The Dos And Don'ts For Cooking Pasta Directly In Sauce

One of the most important steps in making your homemade pasta stand up to your favorite Italian restaurant's pasta dishes is to combine the noodles and the sauce before the pasta is done cooking. Any Italian restaurant worth its salty pasta water will finish its pasta in the sauce before plating it up, and it's an easy way to amp up your pasta at home. So if finishing pasta in the sauce is good, is cooking it in sauce better? Sometimes! But not always.

If a sauce is too thick, it won't have enough water for the pasta to cook. You can thin it out, but you'll want to experiment with adding water, and carefully tend it as it cooks to make sure the water in the sauce doesn't evaporate before the pasta is done. You also need to have a skillet or pot big enough to submerge all your pasta in the sauce. If you don't, then boil the noodles separately to avoid uneven cooking, or stick with shorter noodles.

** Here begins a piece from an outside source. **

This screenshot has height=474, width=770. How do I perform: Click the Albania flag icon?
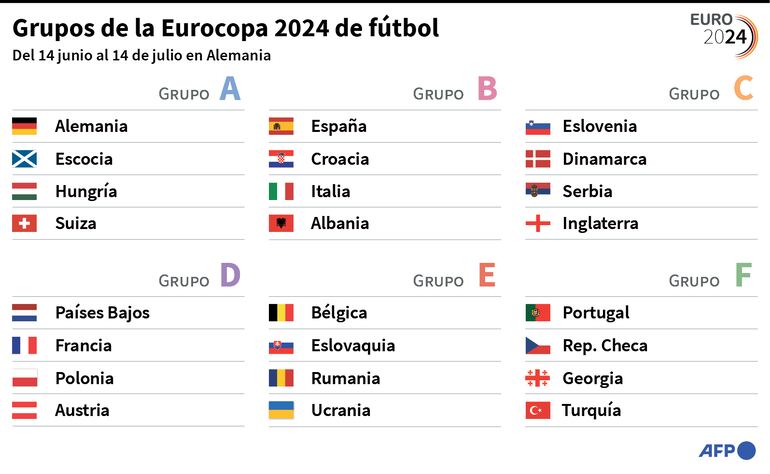coord(281,224)

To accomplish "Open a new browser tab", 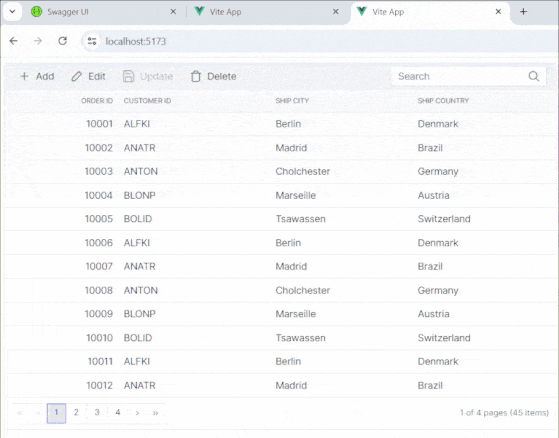I will (x=523, y=12).
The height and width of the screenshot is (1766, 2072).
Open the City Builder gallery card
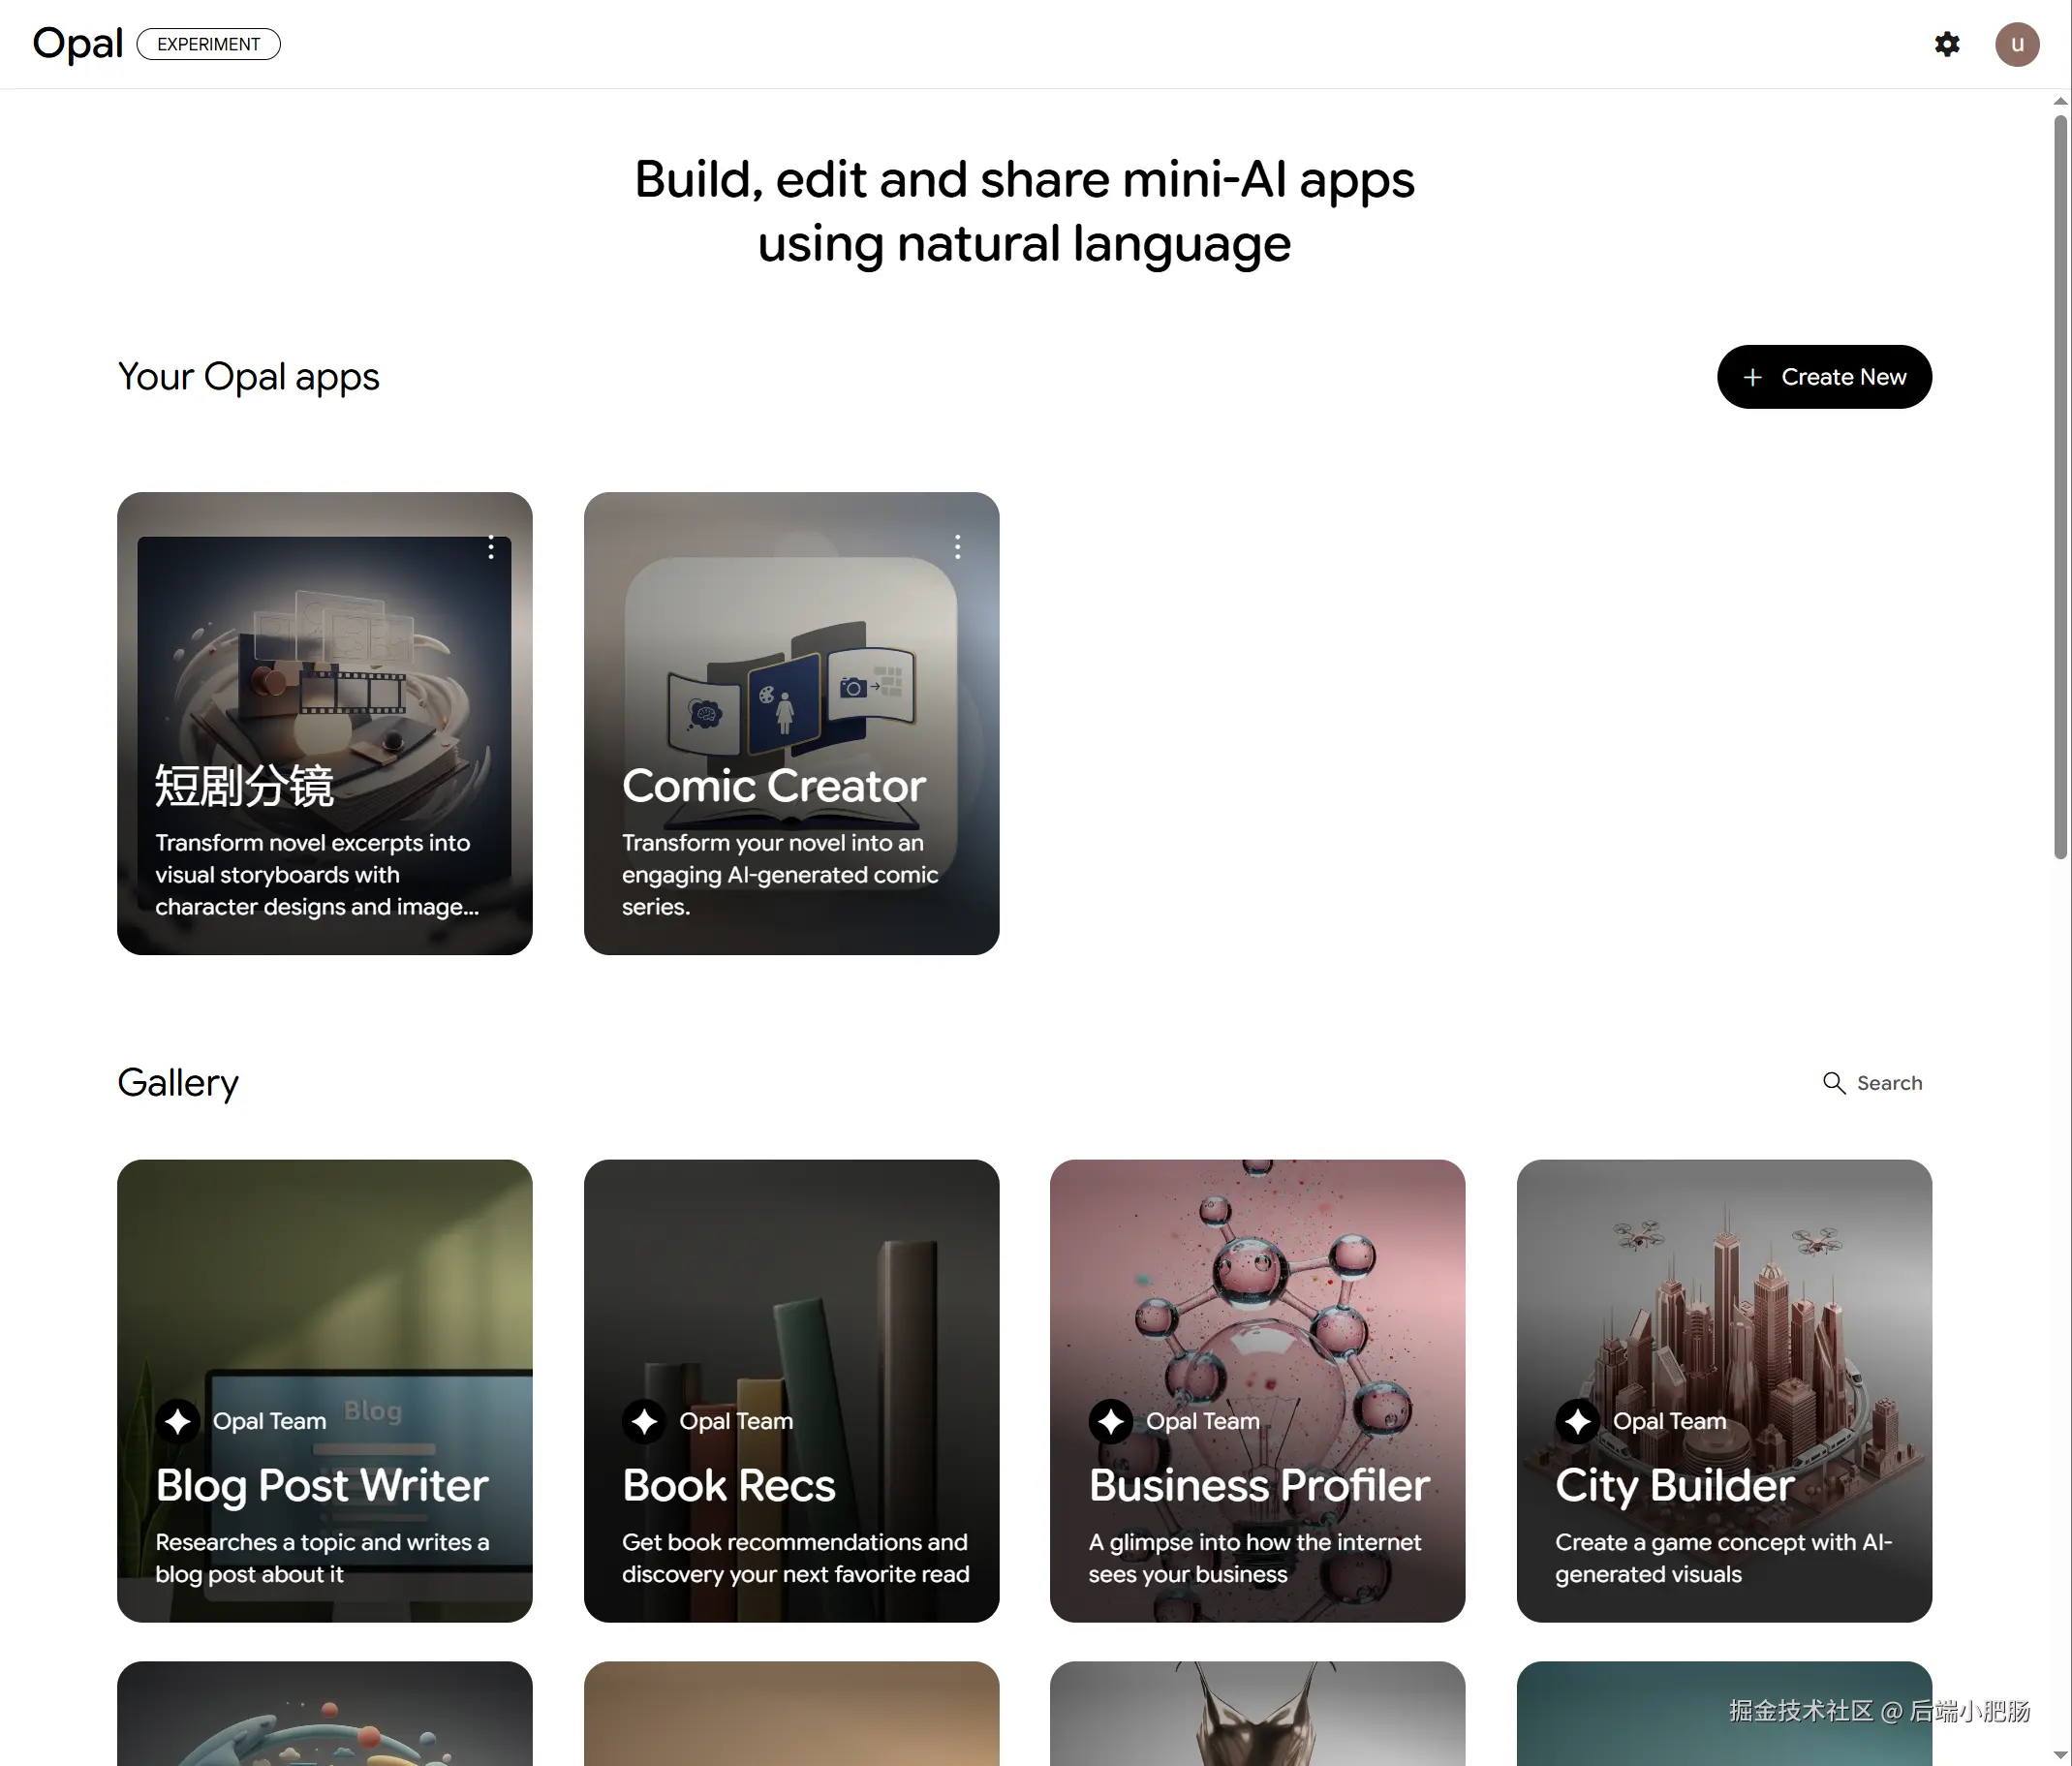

Also, if your sauce shouldn't be simmered for 10 to 14 minutes, don't try to cook the pasta in it.

Cooking pasta in one pot or two?

There are sauces that shouldn't cook for as long as it would take to cook noodles: pesto, cacio e pepe, and carbonara being among them. At the same time, there are pasta dishes that have been specifically designed for it: pasta e ceci and one-pot pasta, for example. The sauces for these dishes are built in the process of cooking the pasta, and they have a much higher percentage of water at the beginning than a sauce would otherwise have because pasta needs a lot of water to cook.

Even when it's watered down, pasta cooks slower in sauce than in water. After a ton of testing, Serious Eats Senior Culinary Director Daniel Gritzer found that pasta removed from boiling water after six minutes and finished in sauce took a full four minutes longer to cook than pasta left in boiling water.

You'll notice that this recipe for one-pot spaghetti uses up to 6 cups of broth, reserving 2 to continually adjust the liquidity as it cooks. It also takes 15 minutes to cook the spaghetti instead of the eight to 10 it usually takes. If your sauce is already made, already the perfect consistency, and if you're in more of a hurry to get dinner on the table, finish the pasta in the sauce instead.

Finishing pasta in sauce

So what do you do if there are too many don'ts? If you can't cook your pasta directly in the sauce from the jump, you should still finish in it. The purpose of finishing your pasta in the sauce is to meld the two together. The starch of the pasta and its cooking water help the sauce to cling to the noodles. Without this step, the sauce won't stick to the pasta, unless you use sandpaper on your noodles.

To achieve perfectly sauced pasta, put some sauce in a skillet and bring it up to a simmer. Add your noodles a few minutes before they reach al dente, and thin the sauce with a ladleful of that starchy, salty pasta cooking water. Stir occasionally to keep the pasta from sticking to the bottom of the pan. Add more water as necessary, but keep checking the taste of the sauce — if it's getting too salty from the pasta water, switch to tap water. Finish cooking the noodles in the sauce until they're al dente.